If you set individual_plots = True then each plot metric will be displayed in its own separate figure,
otherwise groups of up to 3 plot metrics will be displayed together in the same figure as subplots.
If you set compare_iterations_and_computational_cost = True, then an additional column of subplots will be added to each figure comparing iterations and computational cost,
which can be useful to understand the trade-off between faster convergence and higher computational cost for different algorithms.

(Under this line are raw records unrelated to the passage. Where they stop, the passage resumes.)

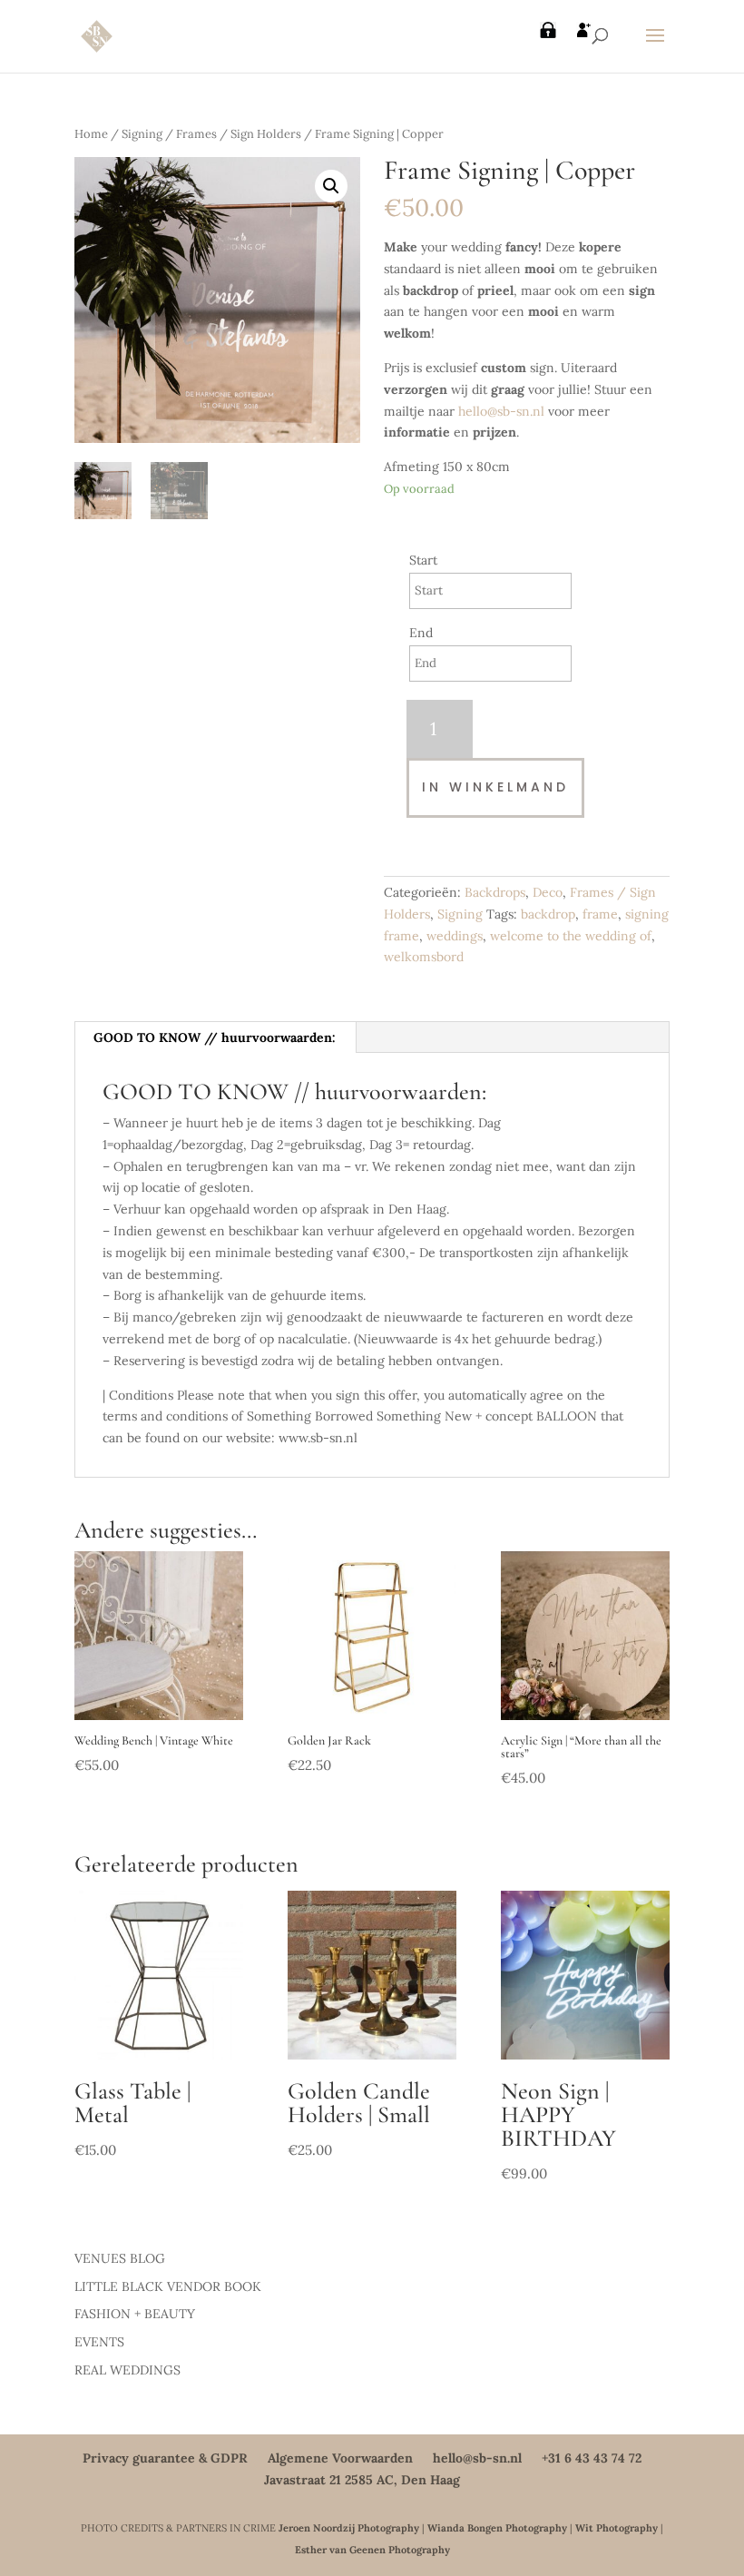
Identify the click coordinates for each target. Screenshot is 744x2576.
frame (600, 914)
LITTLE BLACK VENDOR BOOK (167, 2286)
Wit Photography (616, 2528)
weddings (454, 936)
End (421, 632)
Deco (548, 892)
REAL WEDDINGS (127, 2370)
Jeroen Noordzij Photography (349, 2528)
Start (423, 560)
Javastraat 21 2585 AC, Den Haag (362, 2480)
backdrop (548, 914)
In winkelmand (495, 787)
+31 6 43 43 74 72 (591, 2458)
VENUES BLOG (119, 2258)
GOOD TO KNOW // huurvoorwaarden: (214, 1037)
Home (91, 134)
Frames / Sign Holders (238, 134)
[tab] (215, 1037)
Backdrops (495, 892)
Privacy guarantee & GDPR (165, 2458)
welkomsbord (424, 957)
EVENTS (99, 2342)
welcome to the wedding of (570, 936)
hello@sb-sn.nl (501, 411)
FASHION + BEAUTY (134, 2314)
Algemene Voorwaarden (340, 2458)
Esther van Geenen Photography (372, 2549)
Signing (142, 134)
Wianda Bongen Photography (497, 2528)
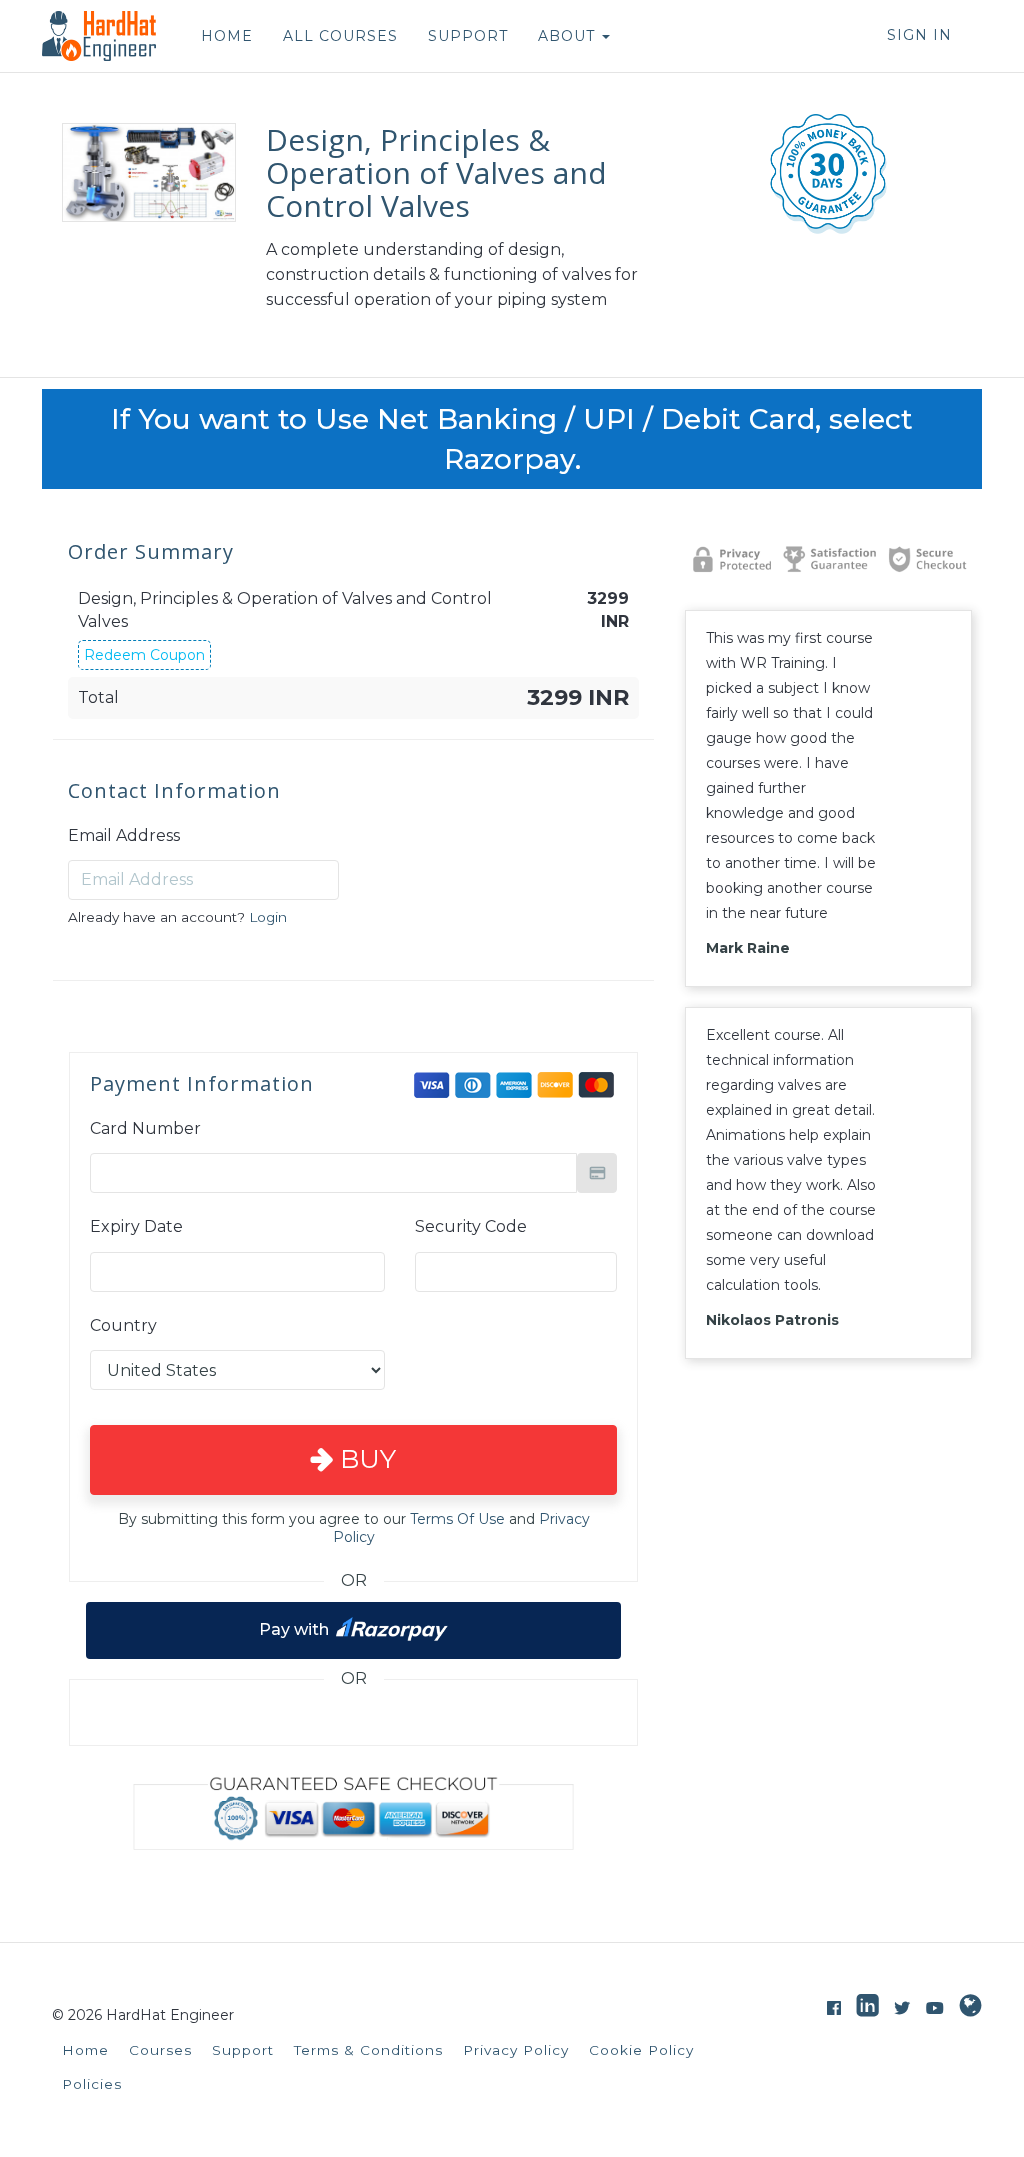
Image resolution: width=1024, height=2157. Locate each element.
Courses (160, 2050)
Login (268, 917)
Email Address (124, 835)
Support (243, 2050)
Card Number (145, 1128)
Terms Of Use (457, 1519)
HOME (227, 36)
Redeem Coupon (144, 655)
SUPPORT (468, 36)
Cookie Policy (641, 2050)
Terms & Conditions (368, 2050)
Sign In (919, 35)
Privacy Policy (516, 2050)
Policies (92, 2084)
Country (123, 1325)
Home (85, 2050)
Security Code (471, 1226)
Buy (364, 1459)
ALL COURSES (340, 36)
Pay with (294, 1628)
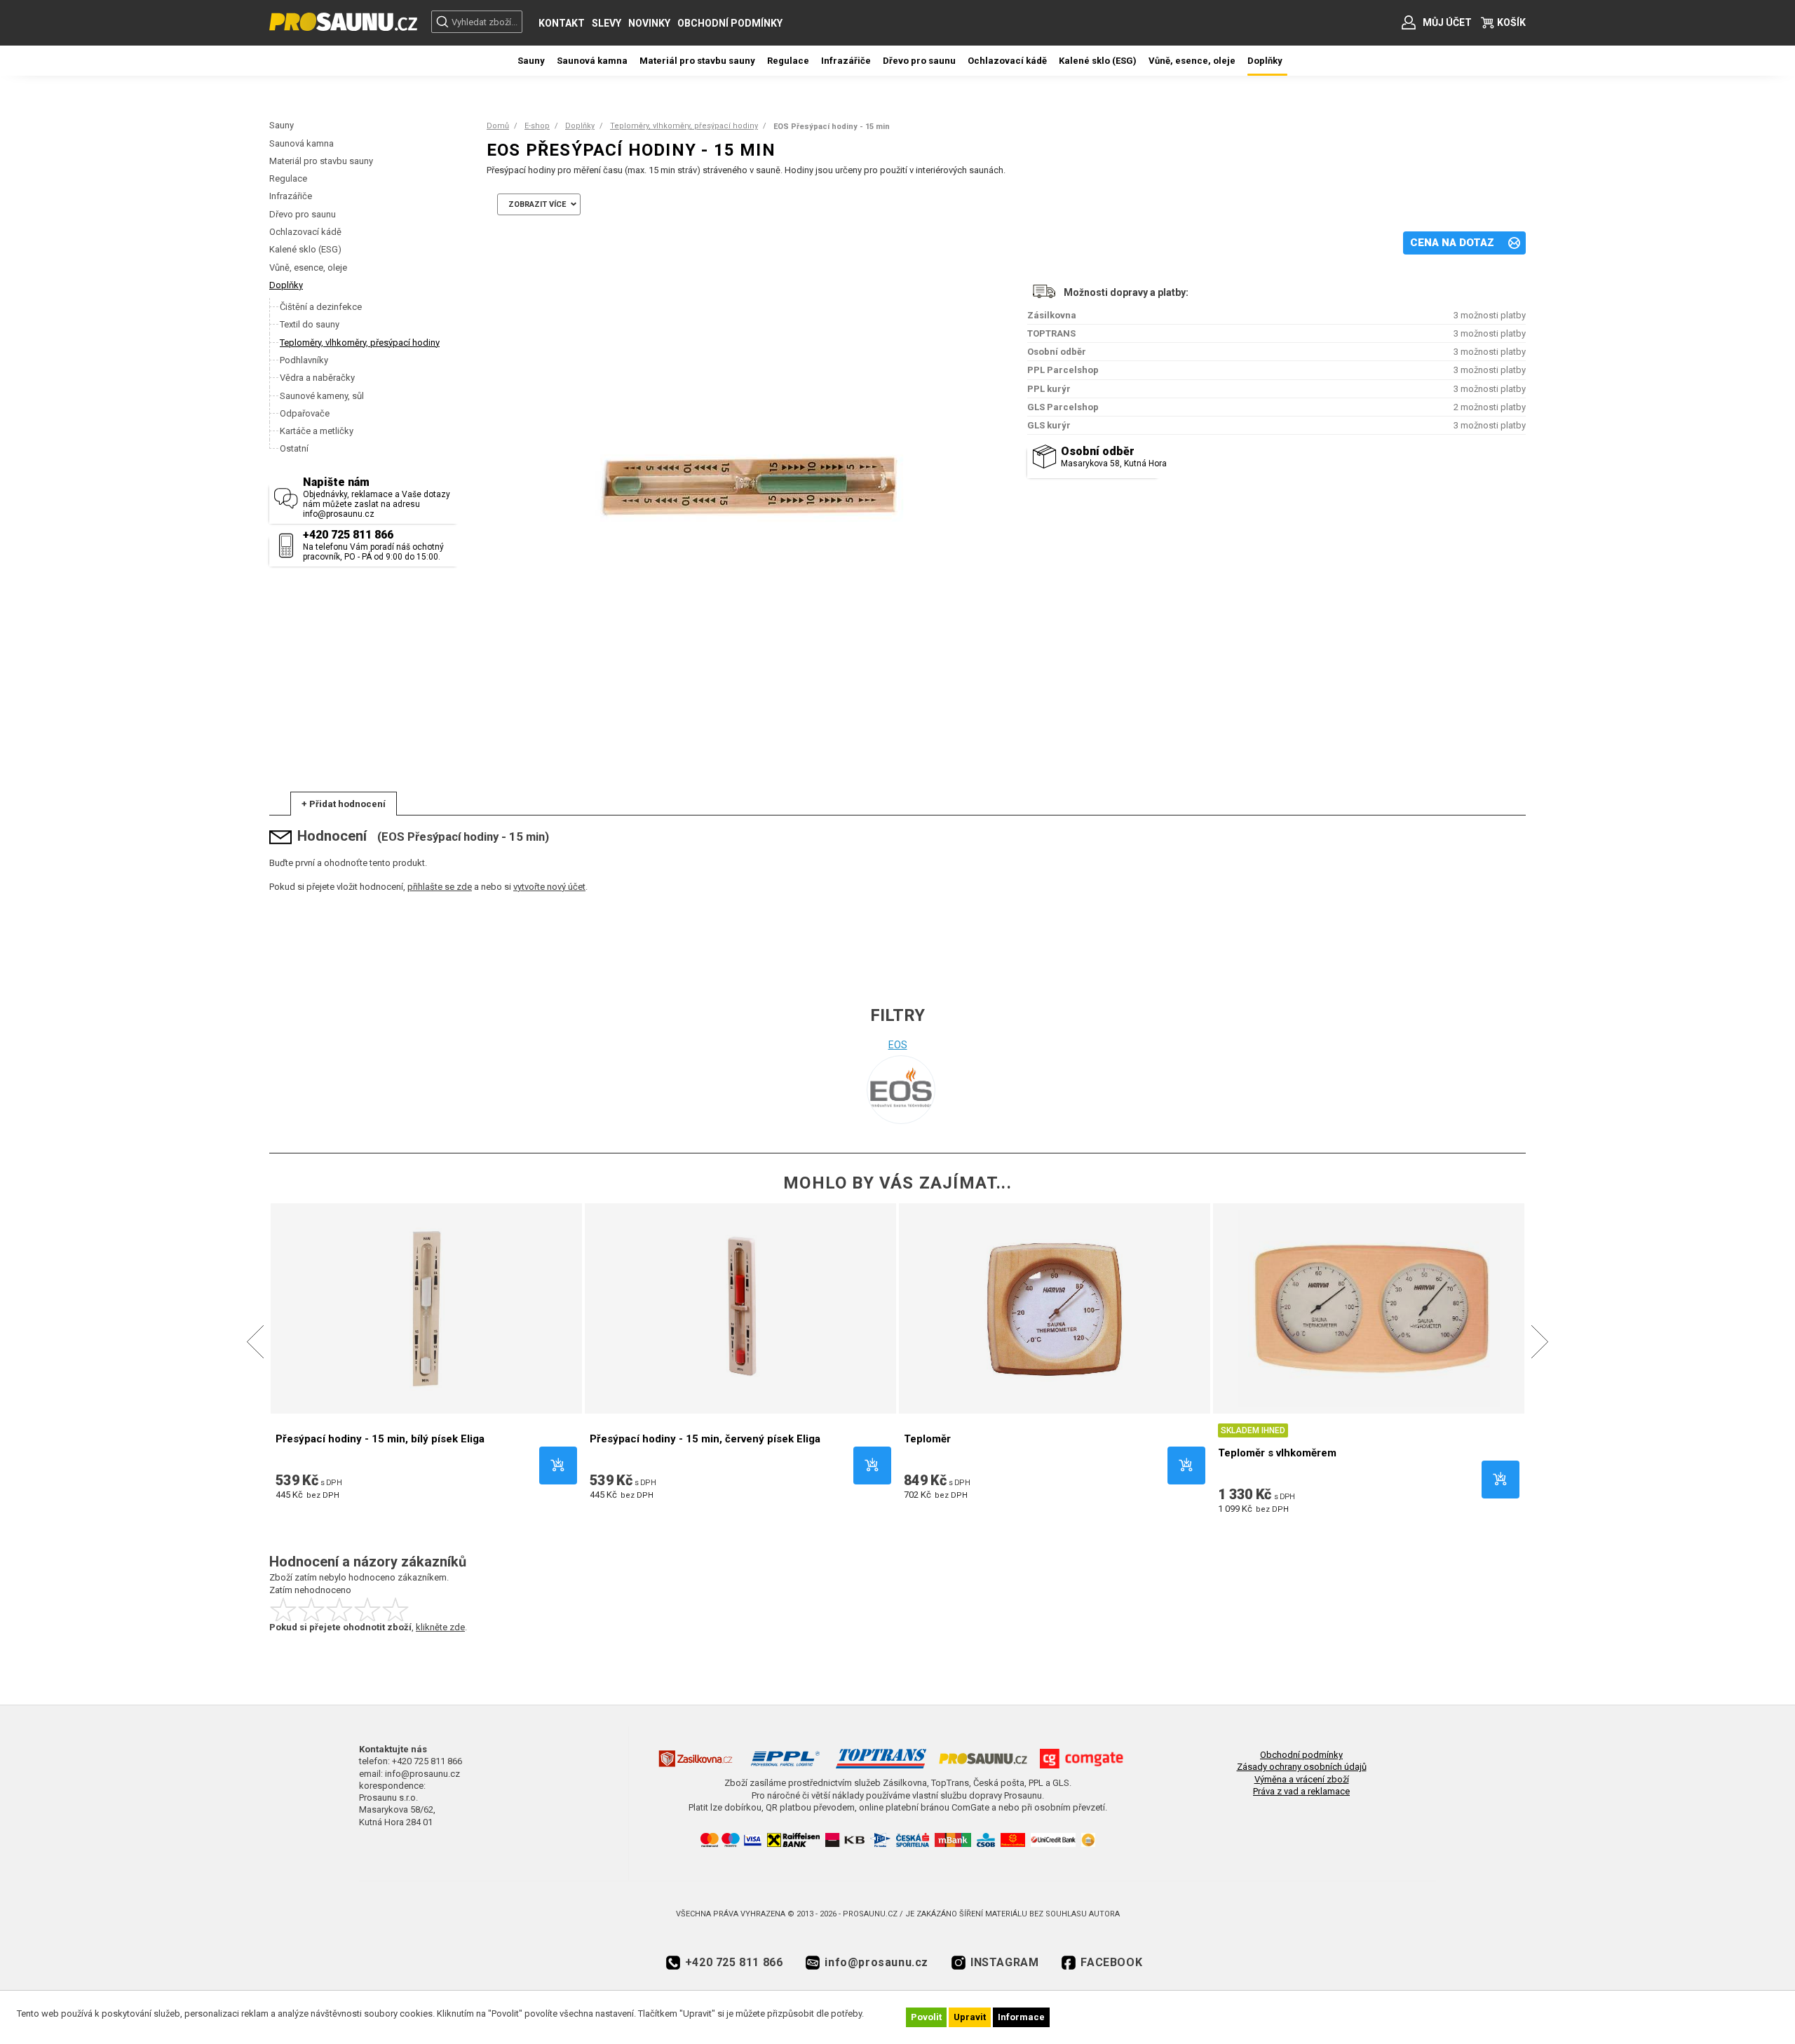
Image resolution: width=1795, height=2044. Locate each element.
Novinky (649, 23)
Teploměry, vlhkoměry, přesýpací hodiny (684, 125)
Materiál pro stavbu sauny (321, 161)
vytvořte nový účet (549, 886)
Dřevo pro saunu (302, 214)
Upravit (970, 2017)
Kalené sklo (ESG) (305, 249)
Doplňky (286, 285)
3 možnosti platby (1490, 315)
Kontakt (561, 23)
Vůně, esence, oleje (308, 267)
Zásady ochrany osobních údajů (1302, 1766)
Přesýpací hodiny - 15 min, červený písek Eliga (705, 1439)
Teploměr (927, 1439)
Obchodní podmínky (730, 23)
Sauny (281, 125)
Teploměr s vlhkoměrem (1277, 1453)
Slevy (606, 23)
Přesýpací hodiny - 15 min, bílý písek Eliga (380, 1439)
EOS (897, 1044)
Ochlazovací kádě (305, 231)
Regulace (288, 178)
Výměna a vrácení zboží (1301, 1779)
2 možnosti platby (1490, 407)
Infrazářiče (290, 196)
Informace (1021, 2017)
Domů (498, 125)
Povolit (926, 2017)
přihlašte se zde (439, 886)
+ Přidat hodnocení (344, 804)
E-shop (537, 125)
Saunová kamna (301, 143)
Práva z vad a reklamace (1301, 1791)
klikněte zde (440, 1627)
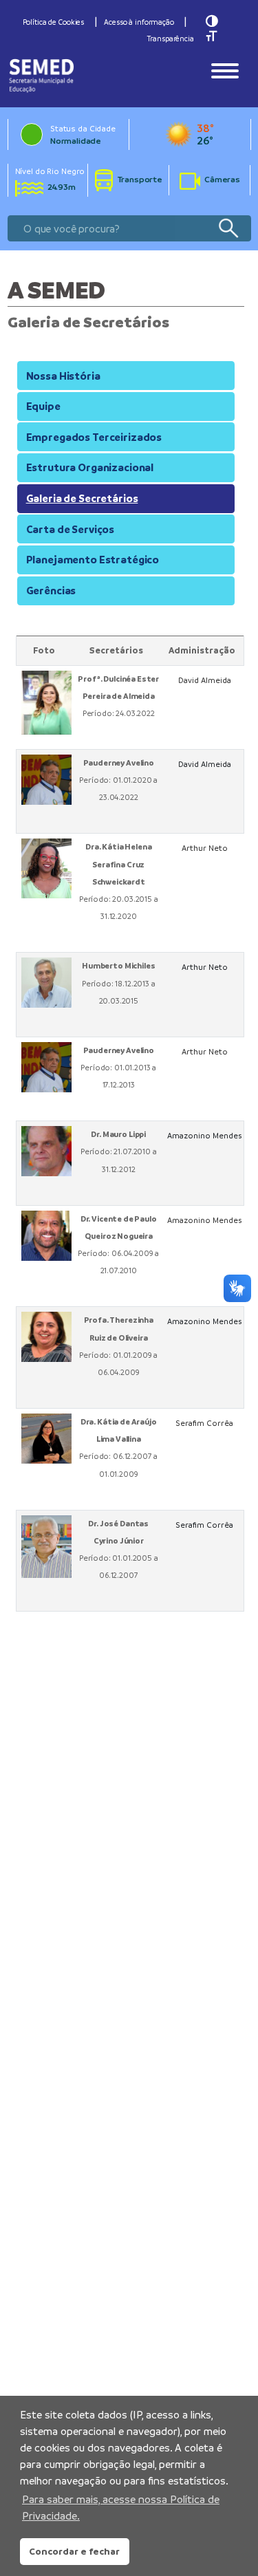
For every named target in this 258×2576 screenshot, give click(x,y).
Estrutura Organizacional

Interpreting Metric Warnings#
Warnings during metric computation and display are expected in some scenarios, especially when algorithms diverge or when metric prerequisites are not provided.
Plot truncation warnings#
Plot metric trajectories are truncated at the first non-finite datapoint (NaN/inf) or first datapoint above the internal plotting threshold used for log-scale stability.
Typical messages include:
Truncating plot computation ... retained K point(s) from M/N trial(s).Skipping plot computation ... all trials diverged before the first plottable datapoint.
These warnings indicate that divergence was detected and handled gracefully for plotting.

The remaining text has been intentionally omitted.